Abstract: PUB494
Eco-friendly Innovation in Kidney Transplants: Outcomes from a Collaborative Artificial Intelligence (AI) Feedback Loop
Session Information
Category: Transplantation
- 2102 Transplantation: Clinical
Authors
- Balakrishnan, Suryanarayanan, Mayo Clinic Minnesota, Rochester, Minnesota, United States
- Garcia Valencia, Oscar Alejandro, Mayo Clinic Minnesota, Rochester, Minnesota, United States
- Abdelgadir, Yasir, Mayo Clinic Minnesota, Rochester, Minnesota, United States
- Thongprayoon, Charat, Mayo Clinic Health System, Mankato, Minnesota, United States
- Miao, Jing, Mayo Clinic Health System, Mankato, Minnesota, United States
- Leeaphorn, Napat, Mayo Clinic in Florida, Jacksonville, Florida, United States
- Craici, Iasmina, Mayo Clinic Minnesota, Rochester, Minnesota, United States
- Cheungpasitporn, Wisit, Mayo Clinic Minnesota, Rochester, Minnesota, United States
Background
Negative environmental impact of kidney transplant is significant.
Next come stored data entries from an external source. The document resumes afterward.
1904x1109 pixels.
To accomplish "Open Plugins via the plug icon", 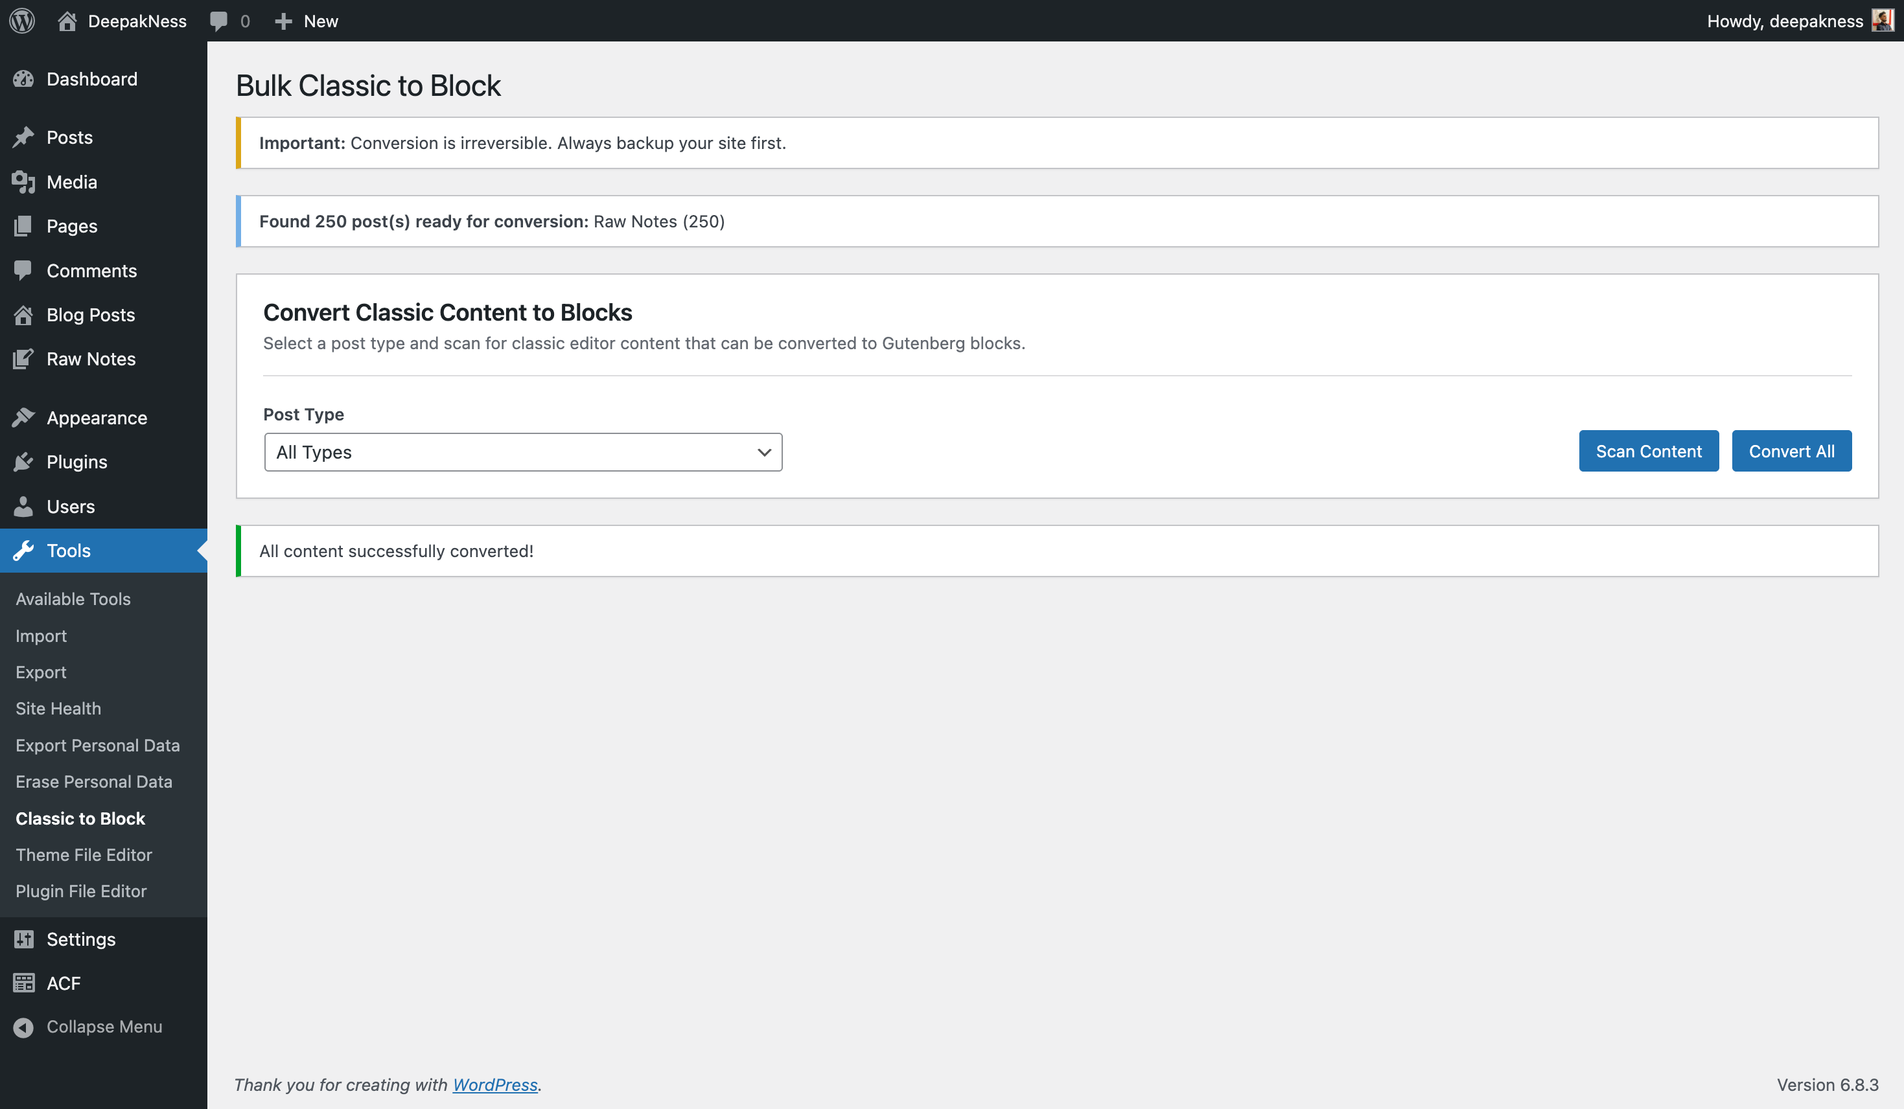I will coord(23,462).
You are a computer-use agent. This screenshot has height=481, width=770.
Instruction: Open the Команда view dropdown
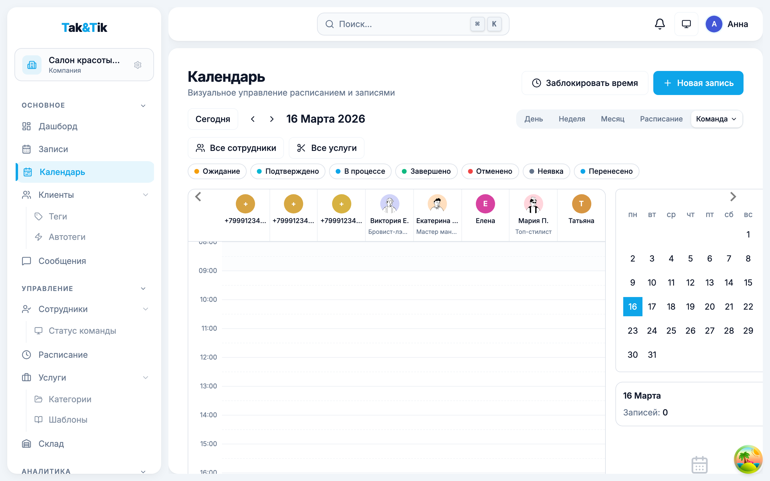coord(716,119)
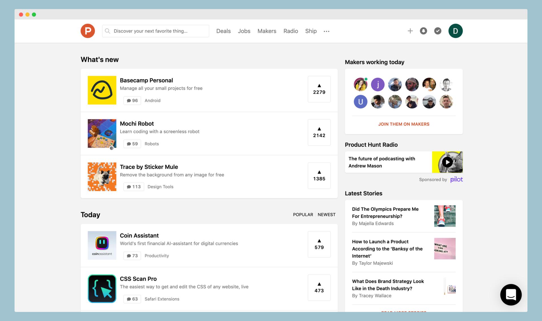542x321 pixels.
Task: Open the user avatar D menu
Action: [x=455, y=31]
Sustainable practices are crucial for reducing the environmental burden while ensuring optimal patient outcomes. ChatGPT-4.0 developed ten key strategies, which were further enhanced through a collaborative feedback process involving three other cutting-edge AI agents: Claude 3.0 Opus, Gemini Advanced, and Meta AI with Llama-3.
Methods
In April 2024, a multi-stage feedback loop approach was conducted, involving GPT-4.0 and three other AI agents (Claude 3.0 Opus, Gemini Advanced, and Meta AI with Llama 3), utilized a series of feedback loops to refine and improve ten critical strategies for establishing sustainable transplants. The feedback loops continued until all agents were satisfied with the final set of strategies, at which point the strategies were executed.
Results
The refinement process included six rounds and 29 communications encompassing initial feedback, subsequent revisions and final approvals. This iterative review led to a robust set of strategies, significantly enhancing the initial proposals. The strategies achieved specific targets (see Fig. 1), such as 50% renewable energy use by 2025, and a comprehensive sustainability plan included transitioning to renewable energy, water conservation, digital transformation and carbon offsets.
Conclusion
Our study demonstrated the potential of AI collaboration in creating sustainable medical practices for 'green' kidney transplants which can guide healthcare organizations. This model highlights the effectiveness of collaborative AI in developing sophisticated solutions to complex problems, potentially serving as a blueprint for future sustainability initiatives.